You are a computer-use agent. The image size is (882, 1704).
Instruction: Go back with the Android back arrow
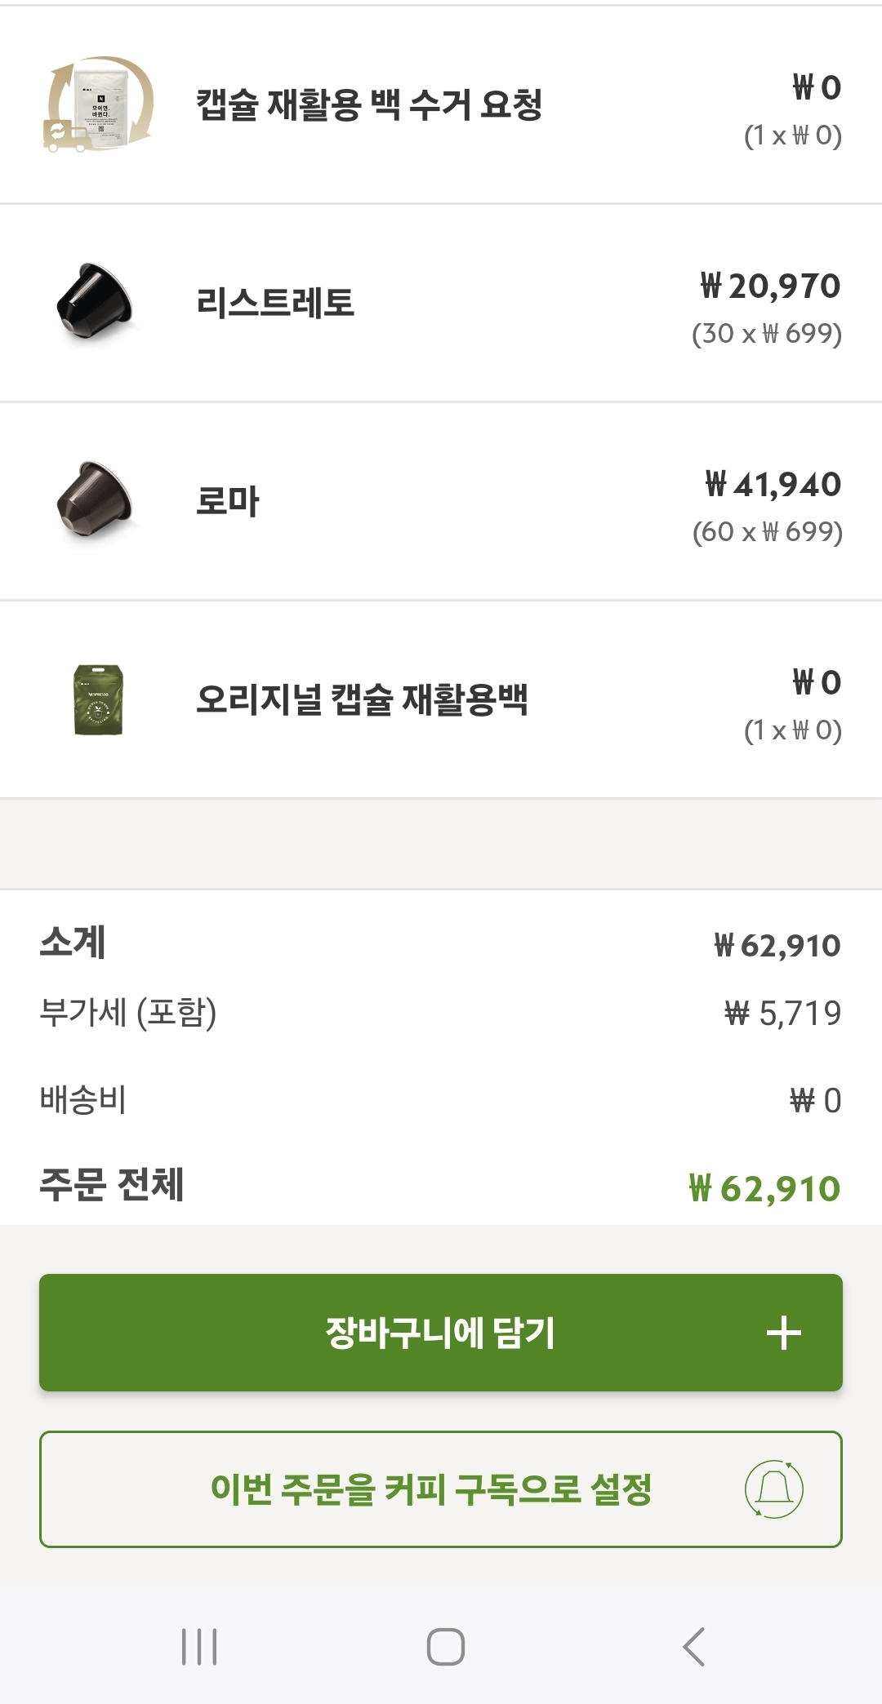point(693,1646)
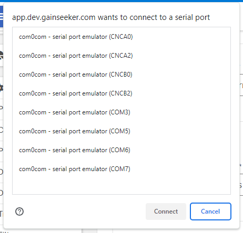This screenshot has height=233, width=243.
Task: Dismiss the dialog with the Cancel button
Action: point(210,211)
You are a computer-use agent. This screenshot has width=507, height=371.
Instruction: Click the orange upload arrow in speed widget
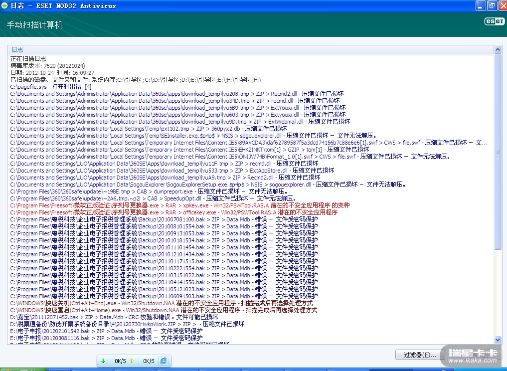pos(132,361)
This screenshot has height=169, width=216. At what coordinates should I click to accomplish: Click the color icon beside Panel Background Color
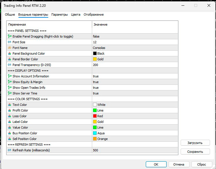(10, 53)
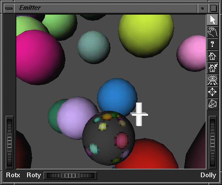This screenshot has height=185, width=222.
Task: Open the window menu button left of Emitter
Action: pyautogui.click(x=9, y=8)
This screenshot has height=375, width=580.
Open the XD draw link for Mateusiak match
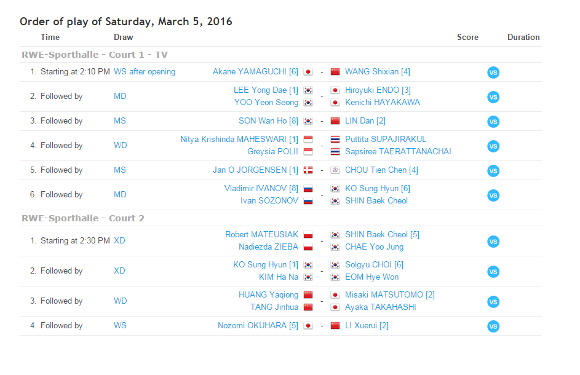pos(119,241)
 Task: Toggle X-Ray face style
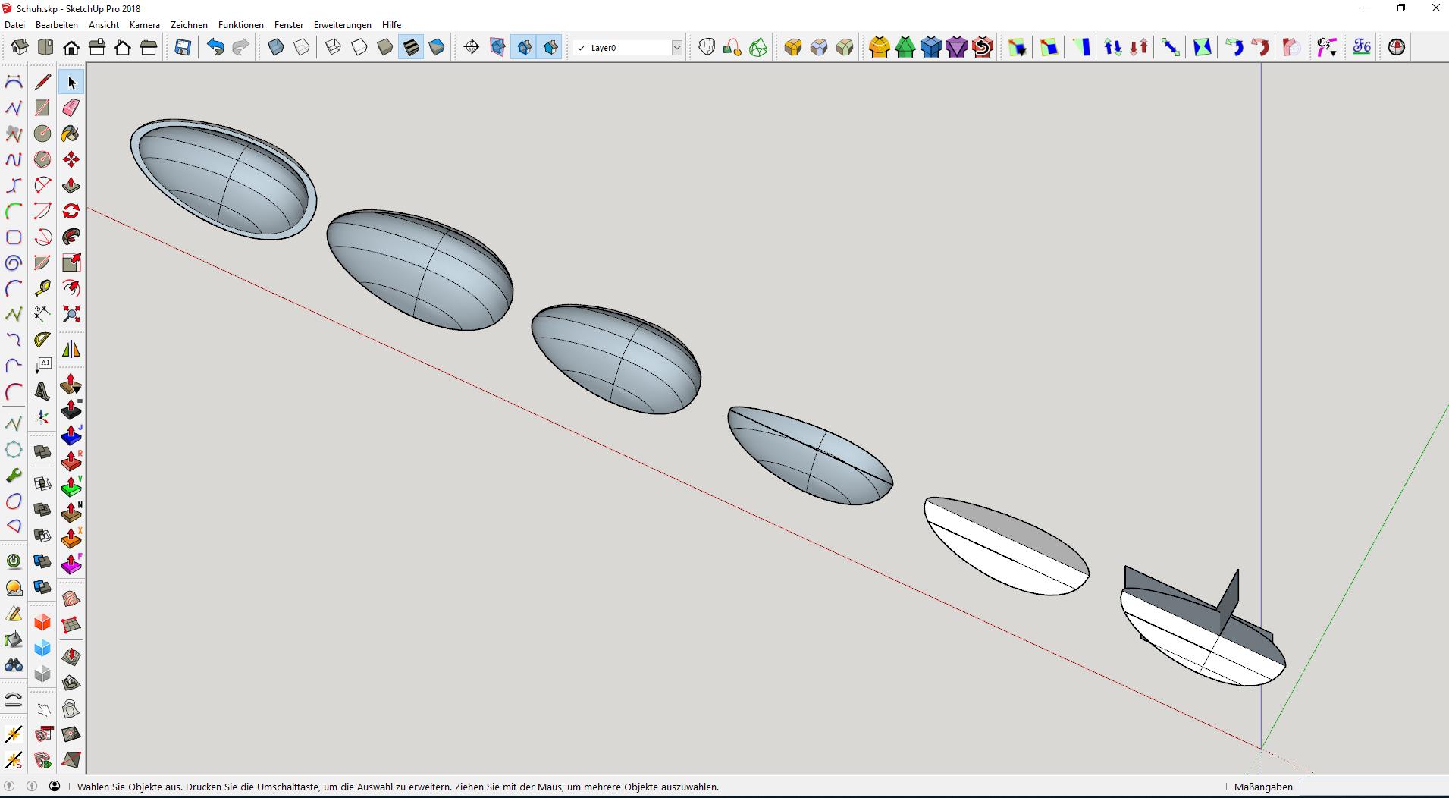(276, 47)
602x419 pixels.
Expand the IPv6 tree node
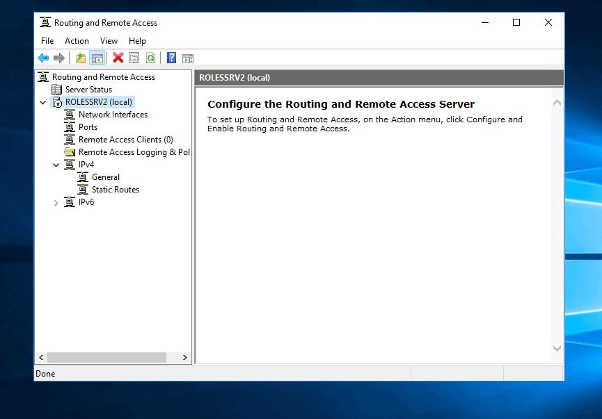(x=56, y=202)
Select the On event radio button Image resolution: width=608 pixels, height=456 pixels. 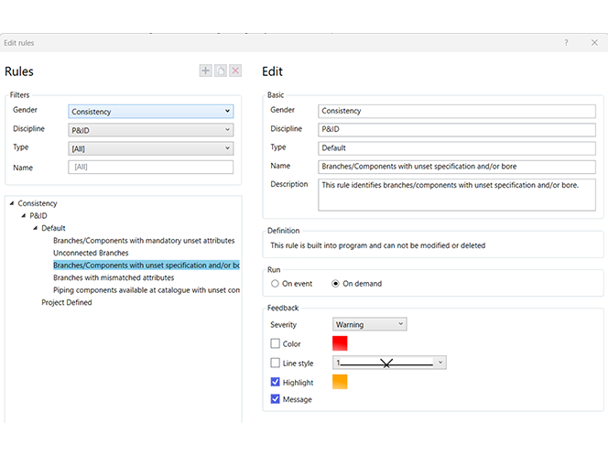point(276,284)
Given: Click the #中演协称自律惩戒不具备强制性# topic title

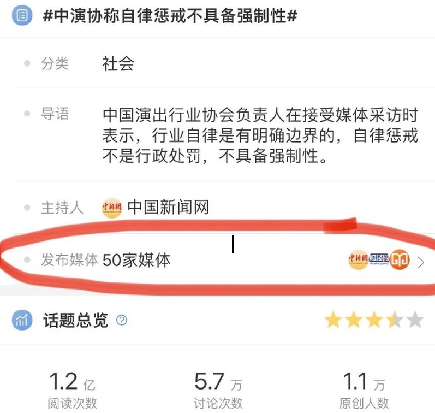Looking at the screenshot, I should [x=170, y=15].
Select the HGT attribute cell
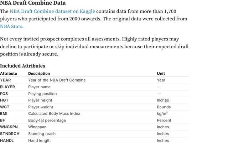This screenshot has height=143, width=228. point(4,100)
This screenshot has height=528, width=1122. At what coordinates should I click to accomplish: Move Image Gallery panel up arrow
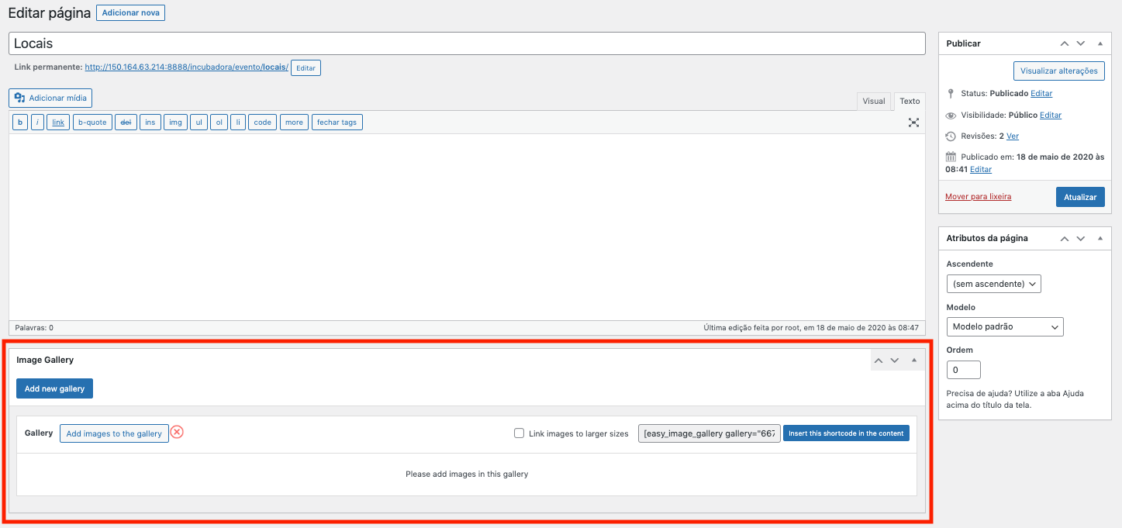click(878, 361)
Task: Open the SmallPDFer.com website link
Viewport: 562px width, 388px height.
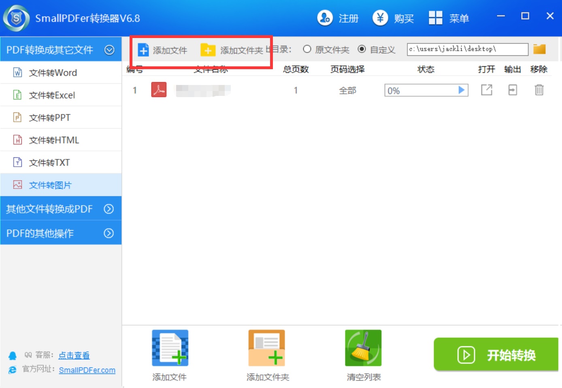Action: tap(87, 370)
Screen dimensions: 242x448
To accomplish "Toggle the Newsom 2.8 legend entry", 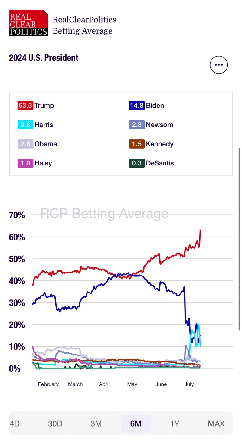I will pyautogui.click(x=151, y=125).
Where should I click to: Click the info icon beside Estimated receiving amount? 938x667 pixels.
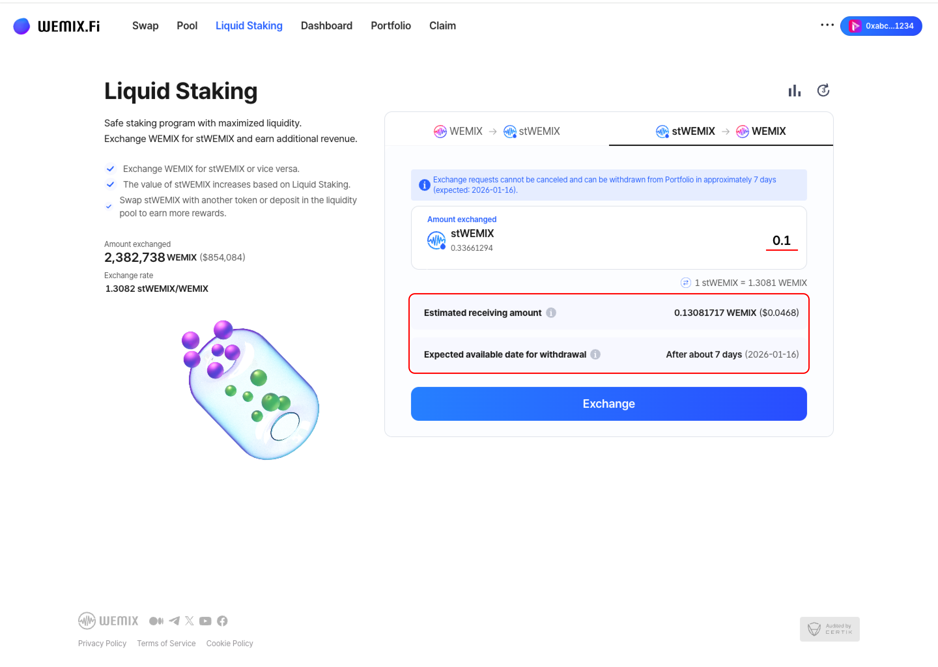[551, 313]
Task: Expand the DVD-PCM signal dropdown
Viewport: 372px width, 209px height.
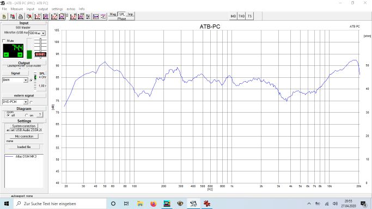Action: point(15,102)
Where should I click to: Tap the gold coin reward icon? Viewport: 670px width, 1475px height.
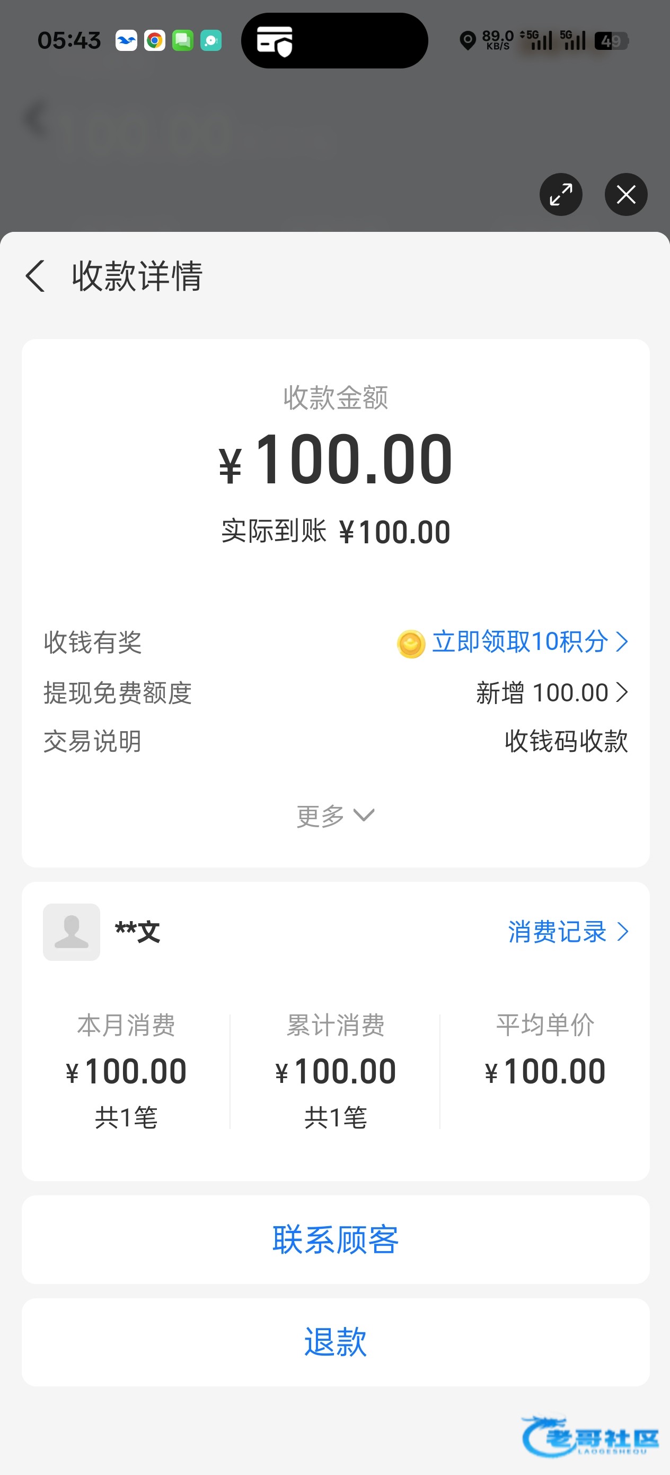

* * *

*EXERCISE DETAILS*
From the first line above to the line containing "602x419 pixels.", repeat each line exactly. Pictures stay out.

*RESULT OF THE EXERCISE*
You are a computer-use agent. The image size is (882, 1704).
Instruction: Go back with the Android back arrow
point(693,1646)
This screenshot has height=233, width=243.
Task: Dismiss the dialog with the Cancel button
Action: point(210,211)
You are a computer-use agent. This screenshot has width=507, height=371.
Instruction: Click the orange upload arrow in speed widget
pos(132,361)
This screenshot has height=169, width=216. At what coordinates should I click to accomplish: Click the color icon beside Panel Background Color
(10, 53)
This screenshot has height=185, width=222.
Task: Open the window menu button left of Emitter
Action: pyautogui.click(x=9, y=8)
This screenshot has height=375, width=580.
Open the XD draw link for Mateusiak match
pos(119,241)
 Task: Toggle X-Ray face style
(276, 47)
602x419 pixels.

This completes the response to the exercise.